So the extra compression gained by concatenating the two datasets is a shared structure that the compressor notices and can handle, the better the compressor the more dynamic structure it will extract. The gap between the two compression results is called the shared structure, or algorithmic mutual information. Just like X represents an unsupervised task and Y represents a supervised task, with some kind of mathematical reasoning, patterns in X can be exploited to help process Y.

Note also how this approach generalizes to distribution matching. Suppose we are in the distribution matching situation, where X represents language 1 and Y represents language 2, there exists some simple function f that transforms one distribution into another, and if your compressor is good enough, it will definitely Notice this, take advantage of it, and even try to restore the function internally. It would be really cool if we could close the loop on this process.

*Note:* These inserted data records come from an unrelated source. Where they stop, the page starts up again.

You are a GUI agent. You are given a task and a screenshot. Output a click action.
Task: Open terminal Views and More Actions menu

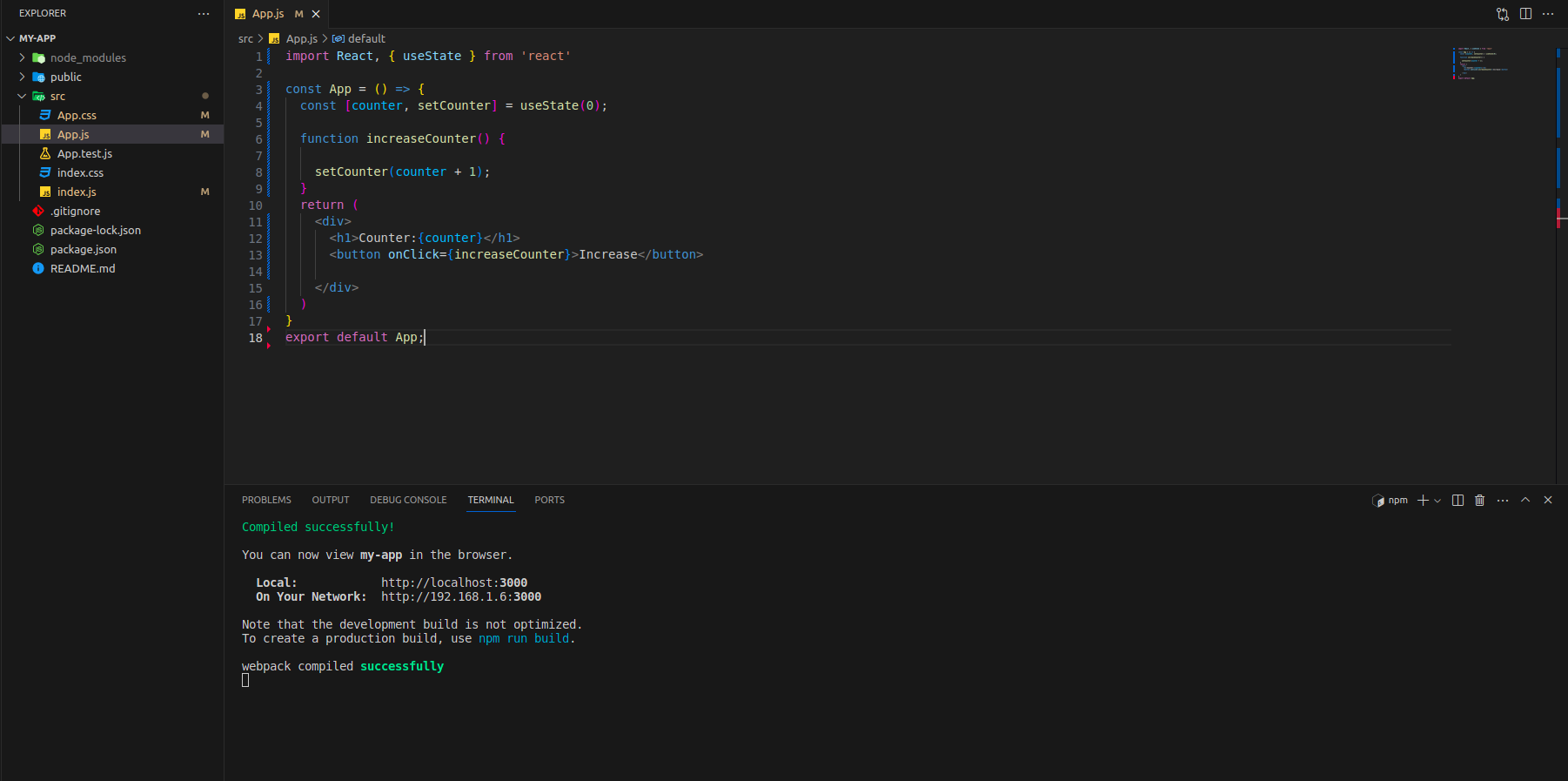tap(1503, 501)
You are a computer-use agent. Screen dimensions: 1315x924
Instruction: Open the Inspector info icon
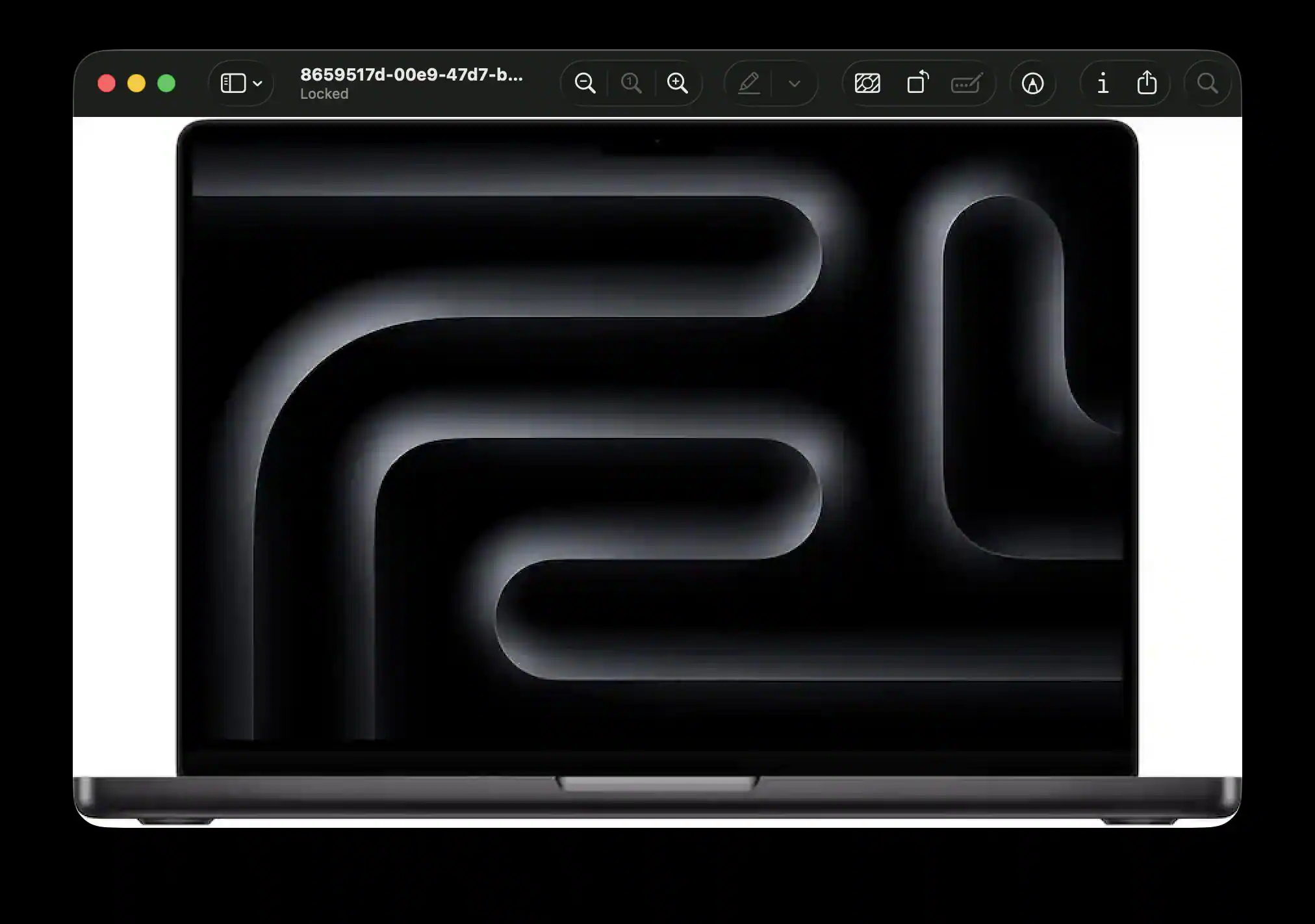[x=1103, y=83]
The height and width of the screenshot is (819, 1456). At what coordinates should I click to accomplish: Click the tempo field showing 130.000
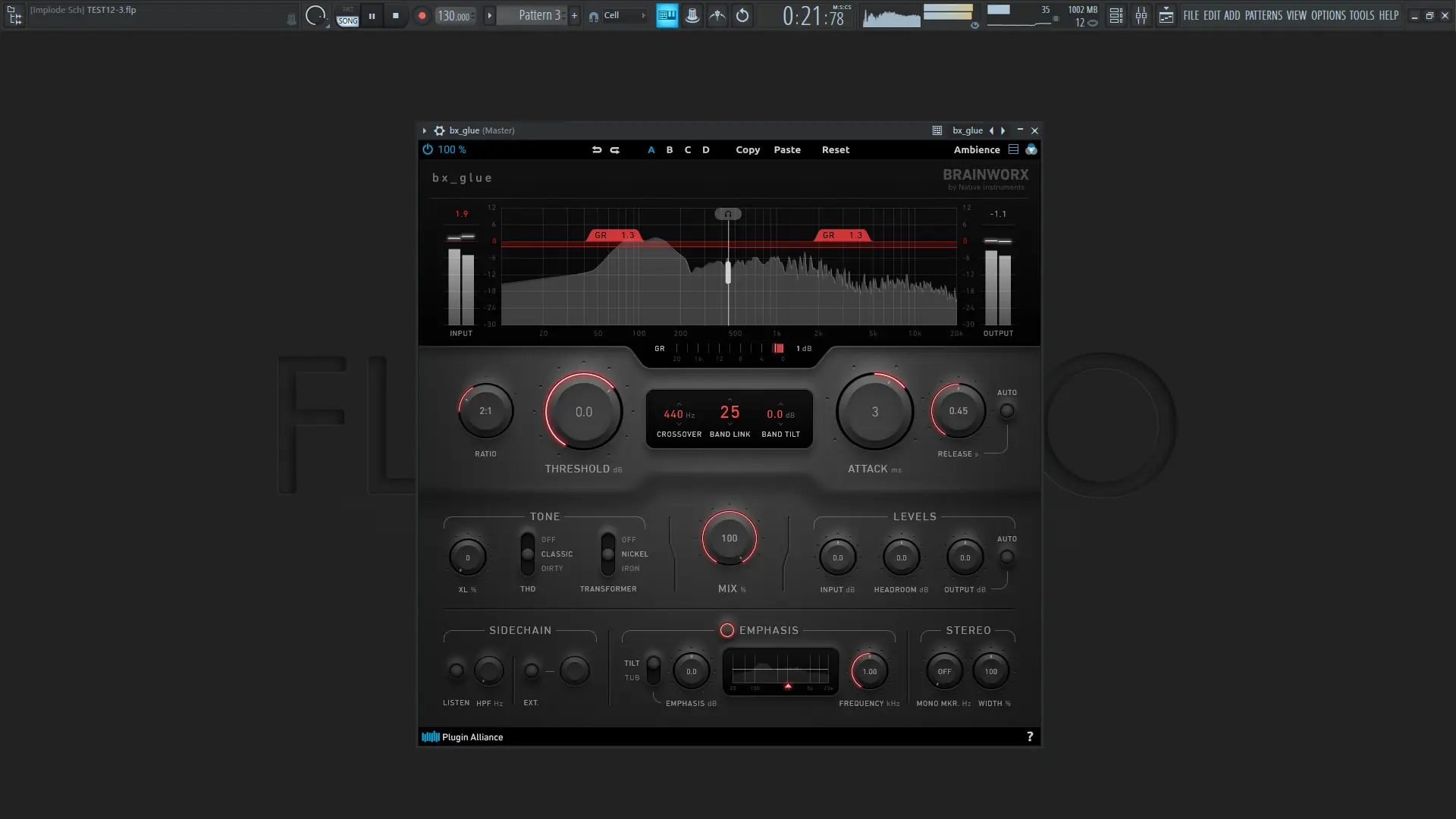(x=453, y=14)
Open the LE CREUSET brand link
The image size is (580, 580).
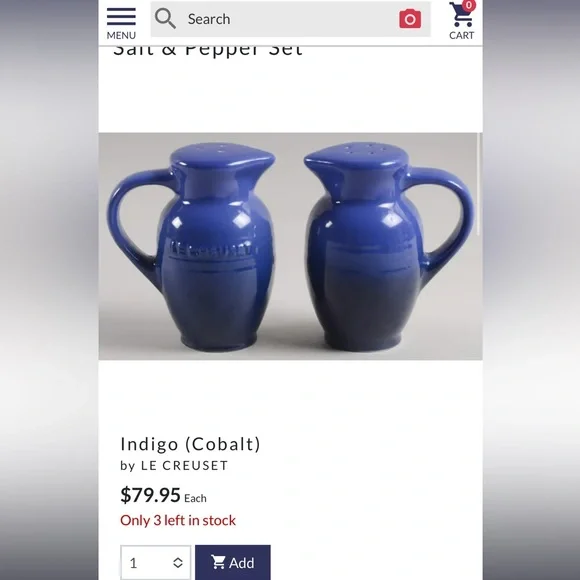(185, 466)
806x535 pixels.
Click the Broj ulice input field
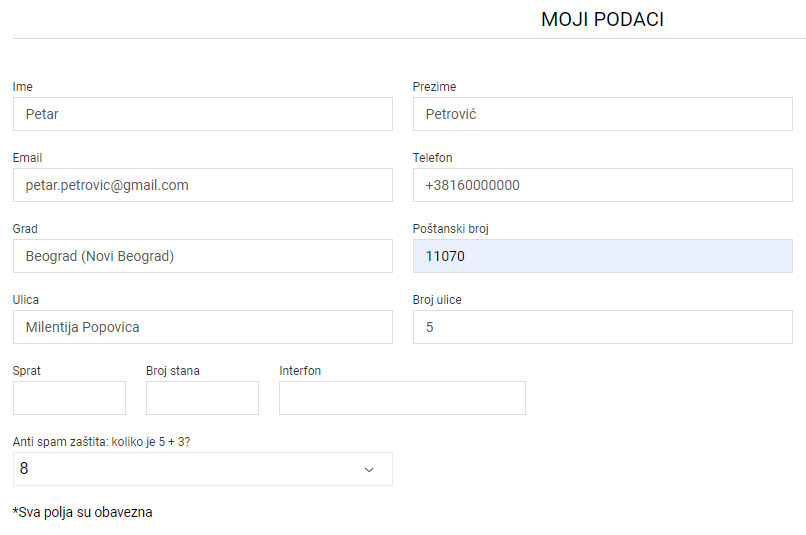point(602,327)
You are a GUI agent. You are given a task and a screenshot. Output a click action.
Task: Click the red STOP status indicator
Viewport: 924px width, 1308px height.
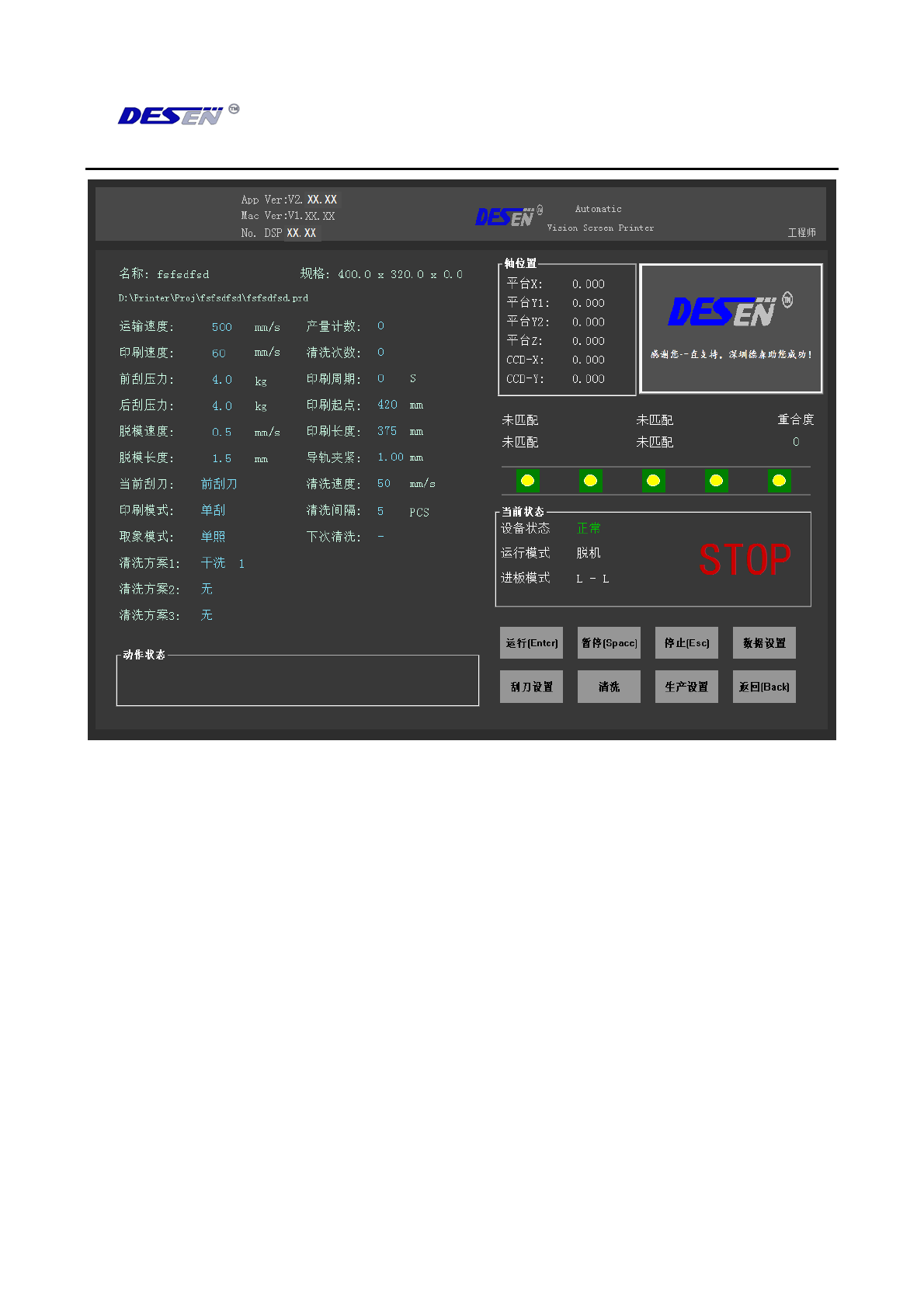point(745,559)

Can unsupervised learning be formalized?

So how do we formalize unsupervised learning? In what follows, I'll use compression and prediction scenarios interchangeably to describe them. Suppose you have a machine learning algorithm A which is trying to compress Y, if algorithm A has access to X, where X file number is 1, and Y file number is 2, you want the machine learning algorithm (i.e. the compressor) to be able to compress Y, And this can be achieved by using X. So what are the regrets of using this particular algorithm?

If the task is done well enough, the regret level is low, which means I have gotten all the help possible from the unlabeled data, I have no regrets about it, there is no other predictive value in the data that a better algorithm can use , I've gotten the most out of the unlabeled data, I've done it to the extreme.

In my opinion, this is an important step in thinking about unsupervised learning. You don't know if your unsupervised dataset is really useful, it could be very useful and contain the answer, it could be useless, it could be a uniformly distributed dataset. However, if you have less regrets with supervised learning algorithms, you can tell whether your unsupervised dataset is the first or the second case. I'm sure I've done my best to get the most out of unlabeled data and no one can do it better than me.

Kolmogorov complexity as the ultimate compressor

Next, let's talk about Kolmogorov complexity (Kolmogorov complexity), which is called the ultimate compressor and can provide the ultimate ultra-low regret algorithm. Actually, Kolmogorov complexity is not a computable algorithm. Many people may not understand it, but it is actually very simple.

Suppose you give me some data, I will provide the shortest program possible to compress it, and if you run this shortest program, it will output the data. The shortest program length of this output Y is equal to the Kolmogorov complexity K(X). Intuitively, it can be seen that this compressor is very effective, because the theorem is easy to prove. If the string is compressed with the Kolmogorov compressor, there will be little regret in the quality of the compression. If you want to compress a string X, then the length of the shortest program that outputs X is shorter than the output length required by the compressor, and no matter how much the compressor compresses the data, it will result in a small term that implements The number of code characters required by the compressor.

Intuitively, the simulation argument makes sense. Suppose there is an awesome compressor C, does this compressor come with a computer program? Can this computer program be given to K to run? While not explaining the details, Kolmogorov complexity simulates how a computer program simulates the operation of a compression algorithm, which is why it's not computable, because what it does is a simulation, free to simulate all possible computer programs, but it might It is the best compressor algorithm in existence.

"Compute" K(X)

Now let's generalize the Kolmogorov complexity to call other information. It's important to reiterate that the Kolmogorov compressor is non-computable and non-decidable, but it searches all programs. Just like you do stochastic gradient descent (SGD) on some 100-layer neural network parameters, it is automatically like doing a program search on a computer with a certain memory size and number of steps, which is somewhat similar to In terms of the tiny Kolmogorov compressor, there are very subtle similarities between the two.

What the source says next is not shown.